*Data section*.
▬▬▬
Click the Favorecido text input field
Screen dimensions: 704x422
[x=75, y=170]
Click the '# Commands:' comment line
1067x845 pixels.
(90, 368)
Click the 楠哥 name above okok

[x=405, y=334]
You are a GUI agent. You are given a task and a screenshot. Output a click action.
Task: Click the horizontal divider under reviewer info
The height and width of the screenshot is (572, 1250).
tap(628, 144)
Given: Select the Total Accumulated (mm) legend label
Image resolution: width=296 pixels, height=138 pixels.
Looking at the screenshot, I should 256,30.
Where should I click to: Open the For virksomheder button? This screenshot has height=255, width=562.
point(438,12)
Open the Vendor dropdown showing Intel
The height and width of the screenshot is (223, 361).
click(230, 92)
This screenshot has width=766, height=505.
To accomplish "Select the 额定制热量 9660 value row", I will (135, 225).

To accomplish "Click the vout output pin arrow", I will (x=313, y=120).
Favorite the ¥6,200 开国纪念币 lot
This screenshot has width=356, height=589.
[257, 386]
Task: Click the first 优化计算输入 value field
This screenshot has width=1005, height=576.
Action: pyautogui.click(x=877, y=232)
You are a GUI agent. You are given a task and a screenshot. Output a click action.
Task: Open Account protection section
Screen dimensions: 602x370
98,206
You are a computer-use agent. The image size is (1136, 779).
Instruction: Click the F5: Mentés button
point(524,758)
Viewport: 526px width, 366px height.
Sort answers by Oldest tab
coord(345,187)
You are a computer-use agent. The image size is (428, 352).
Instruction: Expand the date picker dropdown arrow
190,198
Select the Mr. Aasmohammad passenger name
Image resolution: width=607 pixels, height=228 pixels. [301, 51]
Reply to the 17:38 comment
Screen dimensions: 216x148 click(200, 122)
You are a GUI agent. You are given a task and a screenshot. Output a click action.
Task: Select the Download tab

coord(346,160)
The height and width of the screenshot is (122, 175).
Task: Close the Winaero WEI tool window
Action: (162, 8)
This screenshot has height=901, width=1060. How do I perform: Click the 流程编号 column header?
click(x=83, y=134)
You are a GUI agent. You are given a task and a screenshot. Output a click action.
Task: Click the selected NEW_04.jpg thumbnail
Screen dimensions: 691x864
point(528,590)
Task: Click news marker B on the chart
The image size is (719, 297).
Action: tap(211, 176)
▬▬▬
*Your goal*. The entire listing is to be repeated exactly.

*Exercise answer*.
Click the Favorecido text input field
Screen dimensions: 704x422
[x=75, y=170]
Click the '# Commands:' comment line
1067x845 pixels.
(90, 368)
Click the 楠哥 name above okok

[x=405, y=334]
You are a GUI agent. You are given a task and a screenshot. Output a click action.
Task: Click the horizontal divider under reviewer info
The height and width of the screenshot is (572, 1250).
tap(628, 144)
Given: Select the Total Accumulated (mm) legend label
Image resolution: width=296 pixels, height=138 pixels.
Looking at the screenshot, I should 256,30.
Where should I click to: Open the For virksomheder button? This screenshot has height=255, width=562.
point(438,12)
Open the Vendor dropdown showing Intel
The height and width of the screenshot is (223, 361).
click(230, 92)
This screenshot has width=766, height=505.
To accomplish "Select the 额定制热量 9660 value row", I will (135, 225).

To accomplish "Click the vout output pin arrow", I will (x=313, y=120).
Favorite the ¥6,200 开国纪念币 lot
This screenshot has width=356, height=589.
[257, 386]
Task: Click the first 优化计算输入 value field
This screenshot has width=1005, height=576.
Action: pyautogui.click(x=877, y=232)
You are a GUI agent. You are given a task and a screenshot. Output a click action.
Task: Open Account protection section
Screen dimensions: 602x370
98,206
You are a computer-use agent. The image size is (1136, 779).
Instruction: Click the F5: Mentés button
point(524,758)
Viewport: 526px width, 366px height.
Sort answers by Oldest tab
coord(345,187)
You are a computer-use agent. The image size is (428, 352).
Instruction: Expand the date picker dropdown arrow
190,198
Select the Mr. Aasmohammad passenger name
Image resolution: width=607 pixels, height=228 pixels. [301, 51]
Reply to the 17:38 comment
Screen dimensions: 216x148 click(200, 122)
You are a GUI agent. You are given a task and a screenshot. Output a click action.
Task: Select the Download tab

coord(346,160)
The height and width of the screenshot is (122, 175).
Task: Close the Winaero WEI tool window
Action: (162, 8)
This screenshot has height=901, width=1060. How do I perform: Click the 流程编号 column header?
click(x=83, y=134)
You are a GUI agent. You are given a task and a screenshot. Output a click action.
Task: Click the selected NEW_04.jpg thumbnail
Screen dimensions: 691x864
point(528,590)
Task: Click news marker B on the chart
The image size is (719, 297).
Action: tap(211, 176)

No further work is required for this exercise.